Revise the records below by changing every "column header" to "column heading", leaving all other text unchanged.

◆ Task inputs ◆
_ _ _ _ _ _ _

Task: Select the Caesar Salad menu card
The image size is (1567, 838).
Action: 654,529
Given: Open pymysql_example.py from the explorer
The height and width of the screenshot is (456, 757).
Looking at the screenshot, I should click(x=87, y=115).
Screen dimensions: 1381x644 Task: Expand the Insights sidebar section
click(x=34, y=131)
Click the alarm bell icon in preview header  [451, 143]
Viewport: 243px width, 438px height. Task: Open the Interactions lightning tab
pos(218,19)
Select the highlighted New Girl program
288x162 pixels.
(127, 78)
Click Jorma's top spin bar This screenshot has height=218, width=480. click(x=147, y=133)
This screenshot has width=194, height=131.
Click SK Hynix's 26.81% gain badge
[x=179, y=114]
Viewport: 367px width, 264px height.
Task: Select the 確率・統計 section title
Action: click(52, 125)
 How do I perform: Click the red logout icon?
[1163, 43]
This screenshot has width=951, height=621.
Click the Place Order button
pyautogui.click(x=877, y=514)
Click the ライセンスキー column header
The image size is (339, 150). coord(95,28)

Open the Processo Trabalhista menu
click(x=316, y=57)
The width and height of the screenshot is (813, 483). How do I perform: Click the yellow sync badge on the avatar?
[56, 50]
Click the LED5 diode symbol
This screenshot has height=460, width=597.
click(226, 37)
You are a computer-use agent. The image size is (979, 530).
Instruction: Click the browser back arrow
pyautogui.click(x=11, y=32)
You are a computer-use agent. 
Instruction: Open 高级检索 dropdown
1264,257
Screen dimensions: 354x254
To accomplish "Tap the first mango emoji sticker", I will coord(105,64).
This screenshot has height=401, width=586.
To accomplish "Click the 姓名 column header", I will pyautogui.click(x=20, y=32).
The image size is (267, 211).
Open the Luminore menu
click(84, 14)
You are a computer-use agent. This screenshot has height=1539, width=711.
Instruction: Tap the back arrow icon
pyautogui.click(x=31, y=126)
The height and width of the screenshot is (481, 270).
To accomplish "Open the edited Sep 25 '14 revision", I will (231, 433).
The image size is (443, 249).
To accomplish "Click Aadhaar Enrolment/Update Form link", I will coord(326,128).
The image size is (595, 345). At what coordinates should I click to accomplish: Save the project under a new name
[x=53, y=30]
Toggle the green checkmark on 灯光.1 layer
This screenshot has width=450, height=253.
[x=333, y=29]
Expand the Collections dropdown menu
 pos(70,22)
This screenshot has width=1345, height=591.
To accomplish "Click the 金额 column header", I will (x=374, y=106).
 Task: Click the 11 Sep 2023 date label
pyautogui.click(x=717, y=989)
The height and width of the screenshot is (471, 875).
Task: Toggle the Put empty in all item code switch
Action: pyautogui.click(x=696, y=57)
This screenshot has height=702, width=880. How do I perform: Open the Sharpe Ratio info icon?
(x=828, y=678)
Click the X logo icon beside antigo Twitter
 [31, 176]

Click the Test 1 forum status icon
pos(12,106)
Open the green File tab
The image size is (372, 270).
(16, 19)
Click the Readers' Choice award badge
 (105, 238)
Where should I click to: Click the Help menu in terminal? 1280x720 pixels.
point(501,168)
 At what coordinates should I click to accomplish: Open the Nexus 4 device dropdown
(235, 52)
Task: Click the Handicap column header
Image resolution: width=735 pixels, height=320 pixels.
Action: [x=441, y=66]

_ _ _ _ _ _ _

◆ Output ◆
Task: Select the Caesar Salad menu card
The image size is (1567, 838).
Action: 654,529
Given: Open pymysql_example.py from the explorer
The height and width of the screenshot is (456, 757).
Looking at the screenshot, I should click(x=87, y=115).
Screen dimensions: 1381x644 Task: Expand the Insights sidebar section
click(x=34, y=131)
Click the alarm bell icon in preview header  [451, 143]
Viewport: 243px width, 438px height. Task: Open the Interactions lightning tab
pos(218,19)
Select the highlighted New Girl program
288x162 pixels.
(127, 78)
Click Jorma's top spin bar This screenshot has height=218, width=480. click(x=147, y=133)
This screenshot has width=194, height=131.
Click SK Hynix's 26.81% gain badge
[x=179, y=114]
Viewport: 367px width, 264px height.
Task: Select the 確率・統計 section title
Action: click(52, 125)
 How do I perform: Click the red logout icon?
[1163, 43]
This screenshot has width=951, height=621.
Click the Place Order button
pyautogui.click(x=877, y=514)
Click the ライセンスキー column heading
The image size is (339, 150). coord(95,28)

Open the Processo Trabalhista menu
click(x=316, y=57)
The width and height of the screenshot is (813, 483). How do I perform: Click the yellow sync badge on the avatar?
[56, 50]
Click the LED5 diode symbol
This screenshot has height=460, width=597.
click(226, 37)
You are a computer-use agent. The image size is (979, 530).
Instruction: Click the browser back arrow
pyautogui.click(x=11, y=32)
You are a computer-use agent. 
Instruction: Open 高级检索 dropdown
1264,257
Screen dimensions: 354x254
To accomplish "Tap the first mango emoji sticker", I will coord(105,64).
This screenshot has height=401, width=586.
To accomplish "Click the 姓名 column heading", I will pyautogui.click(x=20, y=32).
The image size is (267, 211).
Open the Luminore menu
click(84, 14)
You are a computer-use agent. This screenshot has height=1539, width=711.
Instruction: Tap the back arrow icon
pyautogui.click(x=31, y=126)
The height and width of the screenshot is (481, 270).
To accomplish "Open the edited Sep 25 '14 revision", I will (231, 433).
The image size is (443, 249).
To accomplish "Click Aadhaar Enrolment/Update Form link", I will coord(326,128).
The image size is (595, 345). At what coordinates should I click to accomplish: Save the project under a new name
[x=53, y=30]
Toggle the green checkmark on 灯光.1 layer
This screenshot has width=450, height=253.
[x=333, y=29]
Expand the Collections dropdown menu
 pos(70,22)
This screenshot has width=1345, height=591.
To accomplish "Click the 金额 column heading", I will (x=374, y=106).
 Task: Click the 11 Sep 2023 date label
pyautogui.click(x=717, y=989)
The height and width of the screenshot is (471, 875).
Task: Toggle the Put empty in all item code switch
Action: pyautogui.click(x=696, y=57)
This screenshot has height=702, width=880. How do I perform: Open the Sharpe Ratio info icon?
(x=828, y=678)
Click the X logo icon beside antigo Twitter
 [31, 176]

Click the Test 1 forum status icon
pos(12,106)
Open the green File tab
The image size is (372, 270).
(16, 19)
Click the Readers' Choice award badge
 (105, 238)
Where should I click to: Click the Help menu in terminal? 1280x720 pixels.
point(501,168)
 At what coordinates should I click to accomplish: Open the Nexus 4 device dropdown
(235, 52)
Task: Click the Handicap column heading
Image resolution: width=735 pixels, height=320 pixels.
Action: [x=441, y=66]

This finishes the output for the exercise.